The source added that Dangote appears to be aiming for a subsidy and a monopoly; however, President Tinubu has removed the subsidy, creating an environment conducive to monopoly.

“Dangote’s target is subsidy and monopoly, unfortunately President Tinubu had removed subsidy and this would bring monopoly.

“At the recent meeting, Dangote misled the President, claiming he had 500 million litres in storage.
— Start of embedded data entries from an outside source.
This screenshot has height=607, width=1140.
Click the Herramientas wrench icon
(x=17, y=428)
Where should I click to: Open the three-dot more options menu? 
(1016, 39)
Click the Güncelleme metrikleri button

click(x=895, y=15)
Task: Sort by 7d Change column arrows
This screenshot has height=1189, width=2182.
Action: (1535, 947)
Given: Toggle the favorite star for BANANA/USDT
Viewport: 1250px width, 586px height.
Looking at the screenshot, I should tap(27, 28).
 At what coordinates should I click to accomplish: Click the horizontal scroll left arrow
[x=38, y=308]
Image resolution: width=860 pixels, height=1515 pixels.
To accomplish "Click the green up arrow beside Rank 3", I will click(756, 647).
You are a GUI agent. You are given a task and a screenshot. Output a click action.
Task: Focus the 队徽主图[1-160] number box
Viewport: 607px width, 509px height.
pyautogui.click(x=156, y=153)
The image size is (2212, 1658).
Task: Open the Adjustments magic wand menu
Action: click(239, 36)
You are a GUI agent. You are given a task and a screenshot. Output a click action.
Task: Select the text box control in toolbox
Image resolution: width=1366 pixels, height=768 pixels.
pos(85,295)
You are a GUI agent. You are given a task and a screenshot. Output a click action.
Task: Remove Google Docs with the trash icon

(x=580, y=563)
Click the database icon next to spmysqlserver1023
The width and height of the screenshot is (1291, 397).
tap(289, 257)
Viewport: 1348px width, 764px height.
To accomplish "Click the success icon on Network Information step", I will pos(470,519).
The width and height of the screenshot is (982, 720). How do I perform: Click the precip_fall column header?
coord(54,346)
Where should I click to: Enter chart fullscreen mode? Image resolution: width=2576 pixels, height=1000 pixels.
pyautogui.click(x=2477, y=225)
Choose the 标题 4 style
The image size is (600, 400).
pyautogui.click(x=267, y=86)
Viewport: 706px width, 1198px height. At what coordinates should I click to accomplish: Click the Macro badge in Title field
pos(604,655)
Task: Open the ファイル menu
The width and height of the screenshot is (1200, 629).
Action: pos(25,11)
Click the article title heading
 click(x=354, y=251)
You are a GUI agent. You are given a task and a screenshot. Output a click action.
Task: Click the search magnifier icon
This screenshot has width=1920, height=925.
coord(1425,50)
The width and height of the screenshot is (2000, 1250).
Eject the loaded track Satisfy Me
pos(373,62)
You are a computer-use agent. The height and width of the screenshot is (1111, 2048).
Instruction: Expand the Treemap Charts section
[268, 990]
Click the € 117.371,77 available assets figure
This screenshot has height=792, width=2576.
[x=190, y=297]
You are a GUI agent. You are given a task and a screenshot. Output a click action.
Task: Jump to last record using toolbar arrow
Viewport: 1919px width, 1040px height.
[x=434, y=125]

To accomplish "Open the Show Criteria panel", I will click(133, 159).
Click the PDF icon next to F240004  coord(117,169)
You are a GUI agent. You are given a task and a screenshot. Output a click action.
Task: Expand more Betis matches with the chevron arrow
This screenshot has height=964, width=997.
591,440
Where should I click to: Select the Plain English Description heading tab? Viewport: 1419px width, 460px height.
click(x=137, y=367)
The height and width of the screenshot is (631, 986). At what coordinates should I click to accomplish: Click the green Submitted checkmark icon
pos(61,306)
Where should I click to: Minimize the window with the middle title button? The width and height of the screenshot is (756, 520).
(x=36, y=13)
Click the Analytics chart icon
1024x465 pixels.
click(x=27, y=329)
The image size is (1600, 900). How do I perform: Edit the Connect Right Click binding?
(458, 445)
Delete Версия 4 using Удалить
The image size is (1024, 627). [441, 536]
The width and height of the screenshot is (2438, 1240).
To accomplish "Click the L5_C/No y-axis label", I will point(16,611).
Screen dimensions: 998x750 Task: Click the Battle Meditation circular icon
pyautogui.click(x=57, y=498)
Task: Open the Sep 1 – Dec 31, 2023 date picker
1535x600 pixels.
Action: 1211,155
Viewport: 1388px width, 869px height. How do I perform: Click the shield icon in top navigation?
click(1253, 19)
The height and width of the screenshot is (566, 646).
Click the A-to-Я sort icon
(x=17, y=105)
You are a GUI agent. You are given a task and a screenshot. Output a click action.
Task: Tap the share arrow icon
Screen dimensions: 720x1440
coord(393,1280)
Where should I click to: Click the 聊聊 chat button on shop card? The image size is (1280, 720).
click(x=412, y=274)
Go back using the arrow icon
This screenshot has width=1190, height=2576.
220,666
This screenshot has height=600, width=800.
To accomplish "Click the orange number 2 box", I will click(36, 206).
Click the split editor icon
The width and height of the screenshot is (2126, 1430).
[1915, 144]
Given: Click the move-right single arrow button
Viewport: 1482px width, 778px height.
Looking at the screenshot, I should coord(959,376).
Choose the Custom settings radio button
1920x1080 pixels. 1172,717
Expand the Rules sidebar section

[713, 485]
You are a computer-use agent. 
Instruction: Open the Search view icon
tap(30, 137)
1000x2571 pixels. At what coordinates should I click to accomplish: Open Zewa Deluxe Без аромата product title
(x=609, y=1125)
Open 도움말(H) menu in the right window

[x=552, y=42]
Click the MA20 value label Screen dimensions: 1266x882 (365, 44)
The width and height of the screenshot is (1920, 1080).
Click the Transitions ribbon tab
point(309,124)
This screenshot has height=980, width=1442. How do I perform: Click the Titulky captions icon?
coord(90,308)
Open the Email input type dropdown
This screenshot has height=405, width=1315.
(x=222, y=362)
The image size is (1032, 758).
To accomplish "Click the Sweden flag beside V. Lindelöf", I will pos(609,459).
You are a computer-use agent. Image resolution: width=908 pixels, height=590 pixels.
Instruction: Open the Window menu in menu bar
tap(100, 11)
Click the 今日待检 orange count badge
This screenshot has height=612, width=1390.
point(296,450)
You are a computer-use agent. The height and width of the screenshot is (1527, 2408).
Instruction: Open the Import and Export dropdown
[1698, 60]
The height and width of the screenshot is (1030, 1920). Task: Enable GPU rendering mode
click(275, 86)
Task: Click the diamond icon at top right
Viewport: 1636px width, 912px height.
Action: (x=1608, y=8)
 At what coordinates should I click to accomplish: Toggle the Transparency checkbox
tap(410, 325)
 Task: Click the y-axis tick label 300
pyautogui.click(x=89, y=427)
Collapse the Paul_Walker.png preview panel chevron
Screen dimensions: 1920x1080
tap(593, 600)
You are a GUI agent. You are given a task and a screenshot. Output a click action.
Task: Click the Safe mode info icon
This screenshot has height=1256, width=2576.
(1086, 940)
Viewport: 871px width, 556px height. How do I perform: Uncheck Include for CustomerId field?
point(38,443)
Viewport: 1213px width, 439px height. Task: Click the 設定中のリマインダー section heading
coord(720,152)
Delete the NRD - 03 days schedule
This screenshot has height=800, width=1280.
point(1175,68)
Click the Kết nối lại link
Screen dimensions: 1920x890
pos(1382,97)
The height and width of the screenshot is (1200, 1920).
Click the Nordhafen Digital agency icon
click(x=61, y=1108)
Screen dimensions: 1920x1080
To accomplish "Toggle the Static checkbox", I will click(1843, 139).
When the President asked him why he was keeping such volume, he stated that he was unsure about the naira-to-dollar exchange rate and was waiting for NNPC to provide a rate.

“The President pointed out that as a smart businessman, he should not need to wait for guidance from NNPC regarding exchange rates.

“Dangote urged the President to force NNPC Retail to purchase his fuel, but the President clarified that NNPC should only buy if the price is right and that Dangote should treat NNPC the same way he would treat Total and 11 PLC (formerly Mobil Oil Nigeria),” the source said.

Ekwutosblog also learnt that the billionaire businessman also wanted the President to fix the foreign exchange rate to use but Tinubu declined.

One of the sources said, ” Dangote also wanted the President to fix the naira to dollar exchange rate and president refused and said ‘No’.”

Sources told SaharaReporters that African Export – Import Bank (Afreximbank) representatives also attended the meeting because the bank wants to become the settlement bank.

“The President of Afreximbank, Dr Benedict Okey Oramah is retiring next year from the bank, and he needs to protect his private investment in Dangote Refinery, just like former Central Bank Governor, Godwin Emefiele.

“Oramah and Zacchs Adedeji of the Federal Inland Revenue Service (FIRS) are doing everything possible to force NNPC to give foreign exchange discount and foreign exchange subsidy to Dangote. They are putting pressure on NNPC to give this foreign exchange subsidy and charge it to the federation account but NNPC is resisting that.

“They want NNPC to provide foreign exchange discounts and subsidies to Dangote, which NNPC is currently resisting.

“Now, plans are underway to push for the removal or sacking of NNPC management if they refuse to cooperate with them. They want to bring in a Kano man named Engineer Rabiu Suleiman,” the source added.